### EXERCISE OBJECTIVE
Report each line of the data that contains the string "computer".

### EXTRACTED ENTRIES
========
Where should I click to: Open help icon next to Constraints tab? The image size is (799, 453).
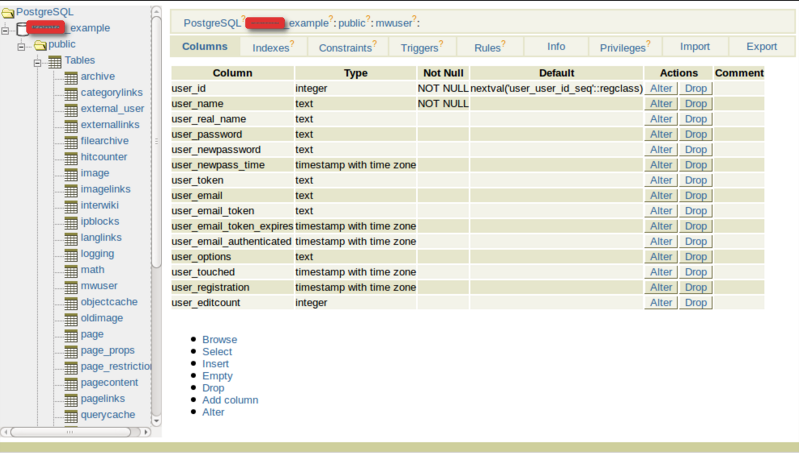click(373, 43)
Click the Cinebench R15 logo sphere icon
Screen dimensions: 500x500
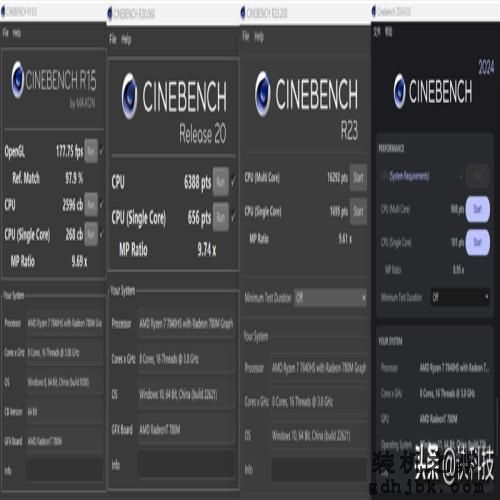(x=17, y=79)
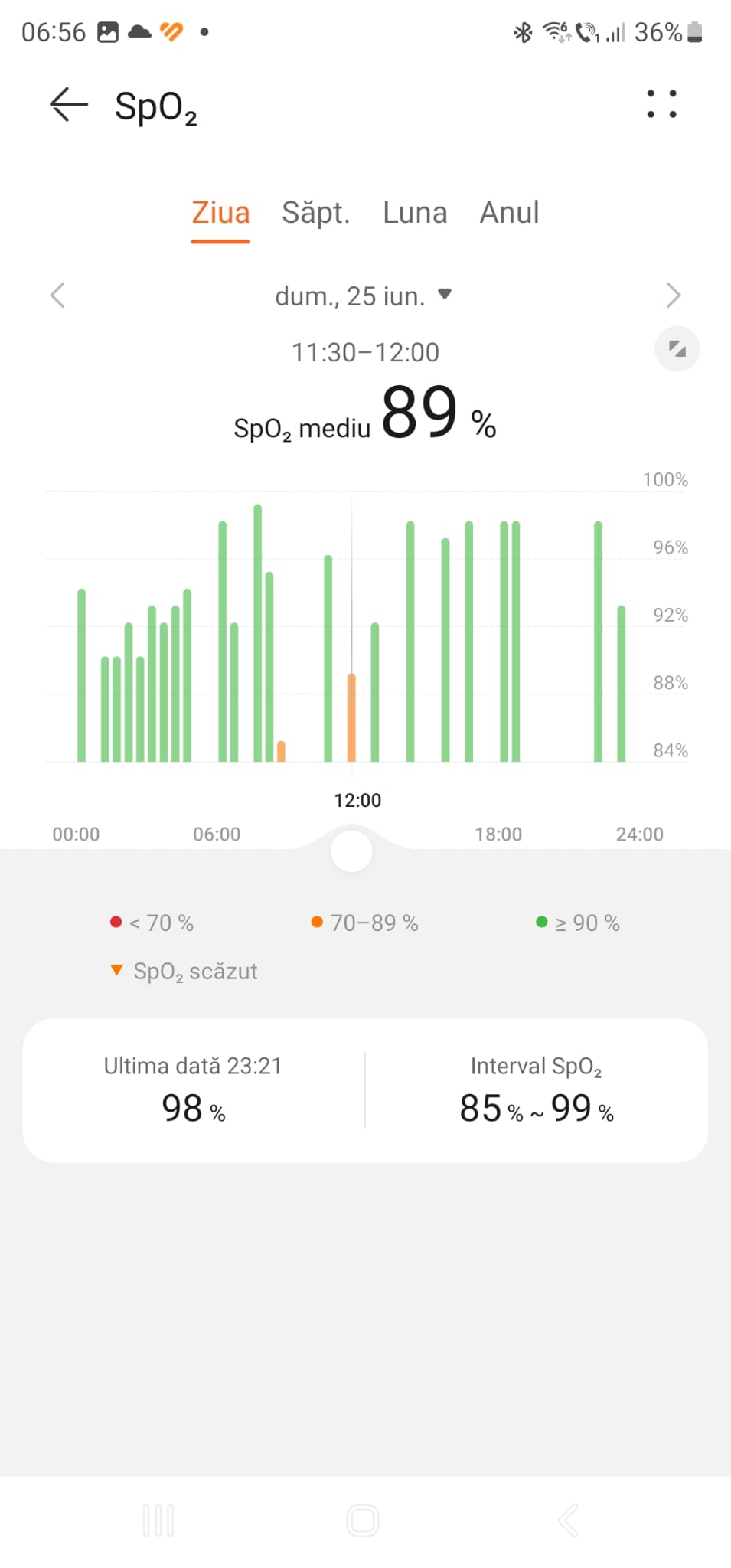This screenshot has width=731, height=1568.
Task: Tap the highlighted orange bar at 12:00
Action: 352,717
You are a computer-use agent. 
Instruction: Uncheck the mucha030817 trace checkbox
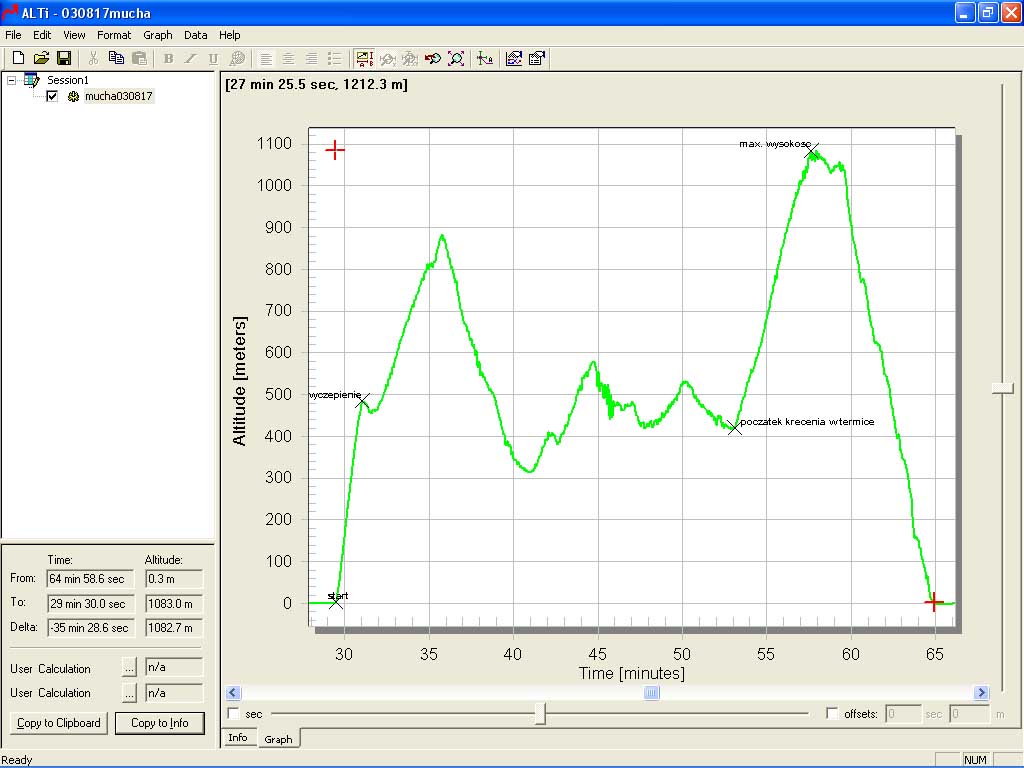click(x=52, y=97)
========
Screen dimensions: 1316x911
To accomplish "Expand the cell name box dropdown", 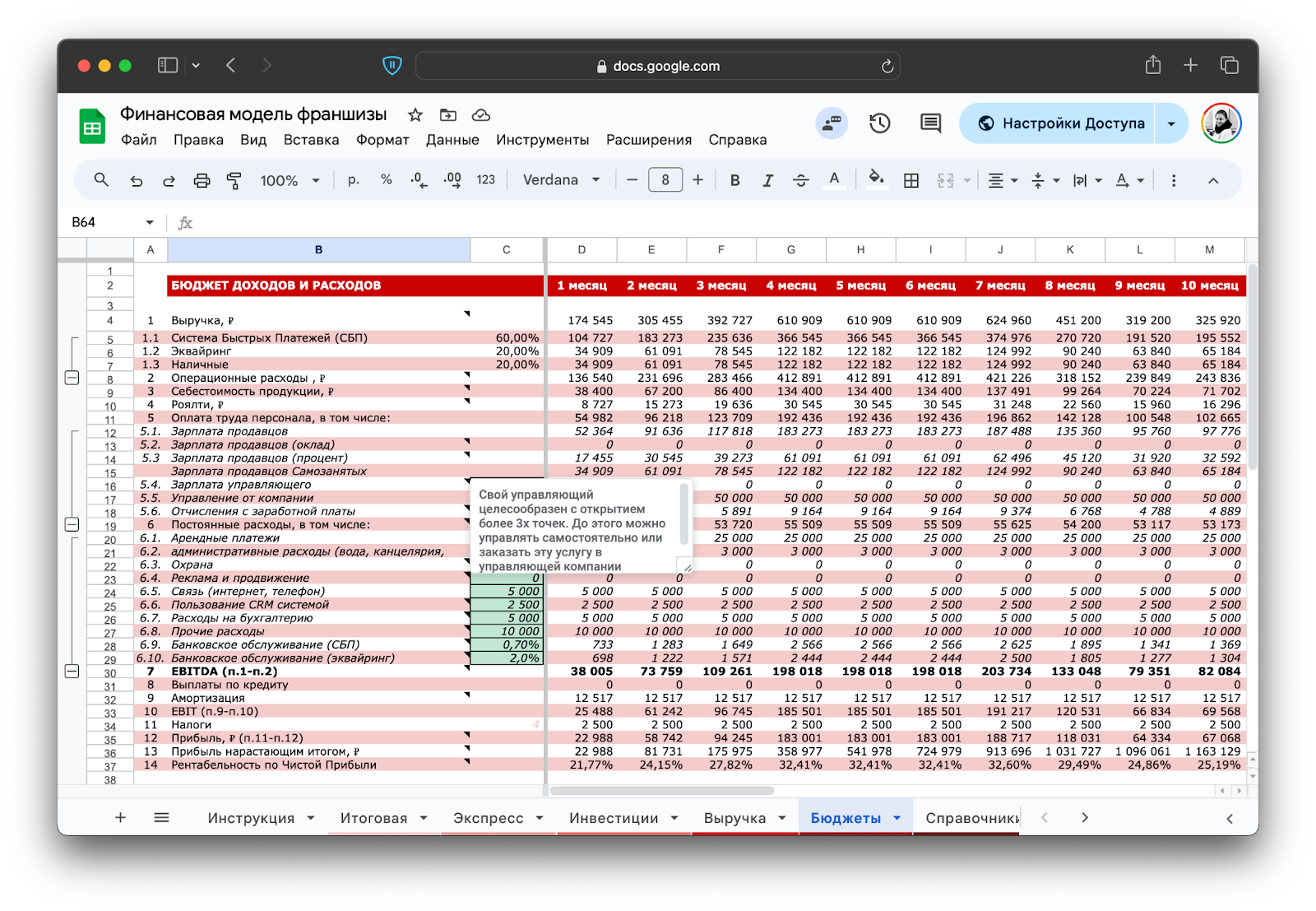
========
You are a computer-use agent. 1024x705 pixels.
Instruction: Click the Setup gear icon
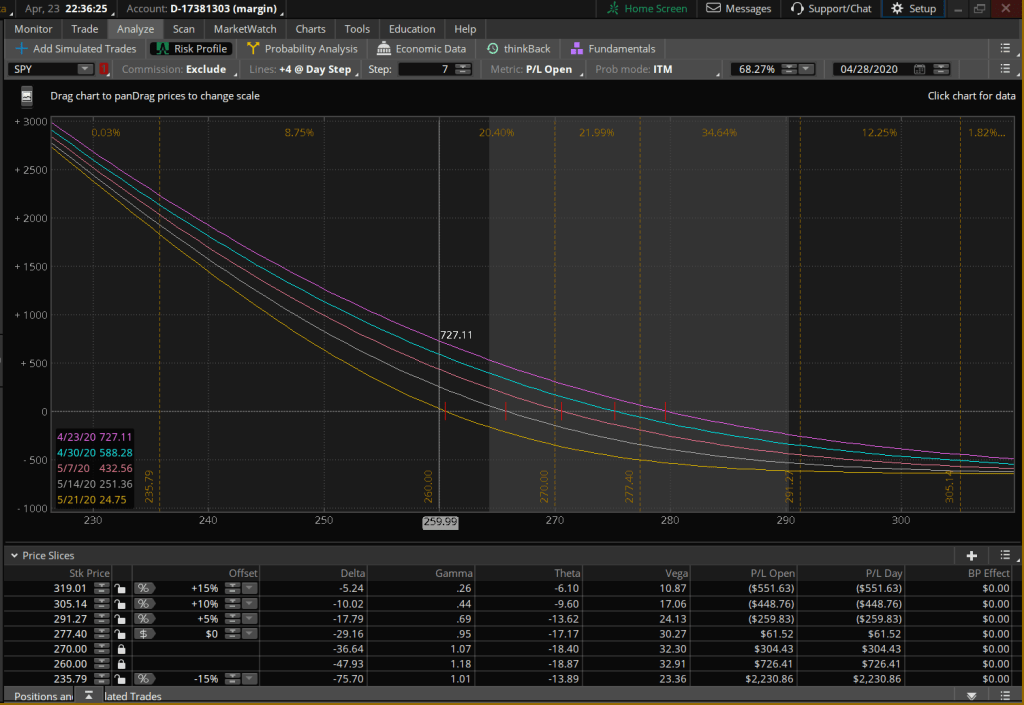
========
### EXPECTED OUTPUT
You are a computer-use agent. 
You are a computer-use agent. 1024x705 pixels.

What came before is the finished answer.